Christ himself was an enormous rule-breaker. One of the biggest
reasons that people refused to believe that he was the Messiah sent
from God was because (drum roll) he ate dinner with anybody who would
sit down with him. That doesn't sound particularly bad these days,
but back then the meal was considered by Jews to be a sort of
recreation of the covenant between God and his people, and only the
clean, and the believers, were allowed to share a table with God's
chosen people. And yet Christ *invited* Gentiles, criminals, the
poor, the sick, and the hated to eat meals with him. And why did he
break that very important rule? To help people; to right wrongs and
undo injustices; to demonstrate that in real life, in God's world,
people have to look beyond the easy, black and white choices, and do
what is *right* rather than what is easy and superficial.

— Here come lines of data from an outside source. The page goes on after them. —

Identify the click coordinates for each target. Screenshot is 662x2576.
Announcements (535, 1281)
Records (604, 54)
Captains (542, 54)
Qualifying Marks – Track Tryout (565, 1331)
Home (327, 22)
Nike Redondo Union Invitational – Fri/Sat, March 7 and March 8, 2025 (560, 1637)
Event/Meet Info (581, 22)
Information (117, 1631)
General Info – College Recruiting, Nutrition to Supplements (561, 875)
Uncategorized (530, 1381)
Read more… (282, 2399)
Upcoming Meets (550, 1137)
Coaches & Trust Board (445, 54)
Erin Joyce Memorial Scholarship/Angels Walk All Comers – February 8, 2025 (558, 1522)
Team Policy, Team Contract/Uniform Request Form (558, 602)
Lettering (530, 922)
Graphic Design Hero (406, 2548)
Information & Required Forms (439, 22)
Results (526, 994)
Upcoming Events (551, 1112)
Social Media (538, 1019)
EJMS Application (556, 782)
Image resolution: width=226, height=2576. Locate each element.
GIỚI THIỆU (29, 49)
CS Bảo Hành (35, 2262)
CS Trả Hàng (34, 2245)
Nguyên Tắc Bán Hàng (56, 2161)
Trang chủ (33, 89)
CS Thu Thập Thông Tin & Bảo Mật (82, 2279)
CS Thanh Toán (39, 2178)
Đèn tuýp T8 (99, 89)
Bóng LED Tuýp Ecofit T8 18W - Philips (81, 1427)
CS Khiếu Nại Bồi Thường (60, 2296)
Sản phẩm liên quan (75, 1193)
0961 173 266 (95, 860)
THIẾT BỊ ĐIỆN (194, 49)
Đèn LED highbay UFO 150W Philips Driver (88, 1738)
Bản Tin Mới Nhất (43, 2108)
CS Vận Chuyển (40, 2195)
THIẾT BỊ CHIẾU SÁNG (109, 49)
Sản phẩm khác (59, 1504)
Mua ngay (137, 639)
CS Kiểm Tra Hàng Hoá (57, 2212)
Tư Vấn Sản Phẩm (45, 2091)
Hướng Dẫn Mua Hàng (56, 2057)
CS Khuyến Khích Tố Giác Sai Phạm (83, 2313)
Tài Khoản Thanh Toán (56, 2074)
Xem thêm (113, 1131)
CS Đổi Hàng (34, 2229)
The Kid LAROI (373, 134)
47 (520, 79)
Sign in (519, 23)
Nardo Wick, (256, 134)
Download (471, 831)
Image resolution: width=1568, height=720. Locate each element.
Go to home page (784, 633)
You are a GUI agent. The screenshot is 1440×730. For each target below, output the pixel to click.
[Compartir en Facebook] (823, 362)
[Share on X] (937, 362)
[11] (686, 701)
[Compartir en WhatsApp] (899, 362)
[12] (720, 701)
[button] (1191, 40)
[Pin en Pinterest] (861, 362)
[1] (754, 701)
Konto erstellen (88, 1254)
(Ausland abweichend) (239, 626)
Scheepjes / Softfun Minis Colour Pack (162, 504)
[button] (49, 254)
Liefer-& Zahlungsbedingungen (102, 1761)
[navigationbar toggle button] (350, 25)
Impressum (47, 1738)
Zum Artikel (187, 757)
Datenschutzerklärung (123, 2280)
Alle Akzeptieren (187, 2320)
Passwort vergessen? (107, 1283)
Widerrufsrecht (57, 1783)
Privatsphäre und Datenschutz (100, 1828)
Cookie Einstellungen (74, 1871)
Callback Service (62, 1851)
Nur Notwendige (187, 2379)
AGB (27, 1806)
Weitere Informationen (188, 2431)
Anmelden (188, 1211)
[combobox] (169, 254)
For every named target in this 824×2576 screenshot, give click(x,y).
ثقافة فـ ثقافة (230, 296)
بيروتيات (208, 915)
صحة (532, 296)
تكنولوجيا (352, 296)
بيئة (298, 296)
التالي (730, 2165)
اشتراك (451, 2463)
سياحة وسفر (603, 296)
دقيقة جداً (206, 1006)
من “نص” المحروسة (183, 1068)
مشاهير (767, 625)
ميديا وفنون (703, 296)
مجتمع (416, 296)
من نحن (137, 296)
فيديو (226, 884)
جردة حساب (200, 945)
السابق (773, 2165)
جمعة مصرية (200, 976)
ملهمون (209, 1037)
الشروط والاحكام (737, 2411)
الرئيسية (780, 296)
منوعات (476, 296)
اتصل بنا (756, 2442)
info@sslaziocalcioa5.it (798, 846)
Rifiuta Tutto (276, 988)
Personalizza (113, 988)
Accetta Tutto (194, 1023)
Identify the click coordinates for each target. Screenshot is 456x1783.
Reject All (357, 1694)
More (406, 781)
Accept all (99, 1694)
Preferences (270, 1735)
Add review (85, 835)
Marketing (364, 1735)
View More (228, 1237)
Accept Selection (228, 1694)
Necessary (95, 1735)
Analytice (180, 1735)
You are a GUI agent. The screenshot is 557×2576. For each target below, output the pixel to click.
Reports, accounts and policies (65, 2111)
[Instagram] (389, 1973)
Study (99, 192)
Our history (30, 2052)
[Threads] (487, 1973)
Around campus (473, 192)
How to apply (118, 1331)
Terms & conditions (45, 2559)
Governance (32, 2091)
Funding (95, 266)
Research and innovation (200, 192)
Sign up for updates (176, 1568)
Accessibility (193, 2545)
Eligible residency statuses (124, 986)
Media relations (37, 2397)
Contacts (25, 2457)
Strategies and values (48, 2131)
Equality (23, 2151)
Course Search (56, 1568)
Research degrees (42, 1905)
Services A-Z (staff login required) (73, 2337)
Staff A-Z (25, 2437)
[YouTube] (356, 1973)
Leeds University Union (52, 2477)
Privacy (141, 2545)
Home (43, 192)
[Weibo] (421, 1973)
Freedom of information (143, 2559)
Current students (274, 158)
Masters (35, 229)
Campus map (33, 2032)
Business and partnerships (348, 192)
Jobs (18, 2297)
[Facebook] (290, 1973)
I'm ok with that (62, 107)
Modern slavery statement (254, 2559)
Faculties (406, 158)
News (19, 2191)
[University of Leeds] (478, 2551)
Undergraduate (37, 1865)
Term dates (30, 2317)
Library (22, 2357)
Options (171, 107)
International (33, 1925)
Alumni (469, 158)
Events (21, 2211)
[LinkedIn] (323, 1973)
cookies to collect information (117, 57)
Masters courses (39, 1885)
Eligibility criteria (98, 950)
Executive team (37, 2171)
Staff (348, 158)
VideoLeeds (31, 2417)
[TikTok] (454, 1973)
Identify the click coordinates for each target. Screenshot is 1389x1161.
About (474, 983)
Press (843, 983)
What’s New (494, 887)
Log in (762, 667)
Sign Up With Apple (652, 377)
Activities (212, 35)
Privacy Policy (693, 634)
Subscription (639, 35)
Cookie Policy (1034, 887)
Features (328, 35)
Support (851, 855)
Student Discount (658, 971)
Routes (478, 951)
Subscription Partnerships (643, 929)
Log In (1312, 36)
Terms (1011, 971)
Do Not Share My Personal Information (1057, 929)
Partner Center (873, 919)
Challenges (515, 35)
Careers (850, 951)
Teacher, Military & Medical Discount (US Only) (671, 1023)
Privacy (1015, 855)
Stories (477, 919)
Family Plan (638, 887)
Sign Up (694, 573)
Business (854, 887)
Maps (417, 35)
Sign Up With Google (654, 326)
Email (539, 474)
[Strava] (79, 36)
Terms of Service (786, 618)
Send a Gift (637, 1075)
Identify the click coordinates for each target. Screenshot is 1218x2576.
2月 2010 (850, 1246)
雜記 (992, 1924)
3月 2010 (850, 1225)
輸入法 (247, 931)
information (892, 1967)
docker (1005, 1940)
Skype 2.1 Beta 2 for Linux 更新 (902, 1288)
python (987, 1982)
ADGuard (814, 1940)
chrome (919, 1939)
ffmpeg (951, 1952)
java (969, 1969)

At any rate, I also agree with whomever it was that pointed out that
not everyone believes in nor cares to interpret life, morality, and
Harry Potter based on Judeo-Christian tenets. Hi, agnostics?
Muslims, Buddhists, Wiccans, and everyone else in the world? I truly
dislike the idea that just because a child raised in a Christian
household *might* (and this that is *highly* debatable, and insulting
to the intellectual capabilities of the young) be morally confused by
events in Harry Potter, that must mean that every child in every
environment and experiencing all manner of differing world views will
also. Pfah. Balderdash.
> catherine:
> > I noticed that as of this writing, you (Kevin) haven't responded
to
> > any of his essay's response.
Tabouli:
> Alas, I doubt that he ever will; alack, I even doubt whether he is
reading our carefully thought out arguments! As I mentioned in my
last post, my feeling after reading his essay was that he had spent
some time preparing what he felt was a watertight moral argument
against HP, which he intended to post out to the ignorant and
misguided fan lists (hmm... has his essay turned up on any other
lists we know of?) in an attempt to prise the blindfolds from our
eyes and point out the perils of our fandom. then withdraw self-
righteously, his moral revelation achieved. My impression was that
he sincerely meant what he said, but, with the limited vision that
people with those sorts of views tend to have (due to limiting their
social contact to people like themselves for fear of corruption),
never imagined that the list would in fact be full of intelligent,
educated, literature-savvy people (of whom some are Christian) who
are very familiar with all three of the series he mentions and are
more than capable of understanding, rebutting and rejecting his
arguments.
Absolutely. And I doubt he even cares if anyone debates it. No
doubt he's certain that hedonists, pagans, and the wicked will tear
apart his well-wrought piece in their blind wantonness, but simply
hopes that at least one lost soul will be led to the light regardless.
Sorry, did that sound disparagingly wry? I would never.
Tabouli:
>All the same, he's provided us with a nice axe to grind. The ol'
grain of sand in the oyster... an irritant, but one that has produced
some very interesting posts.
Very true! I've really enjoyed the commentary.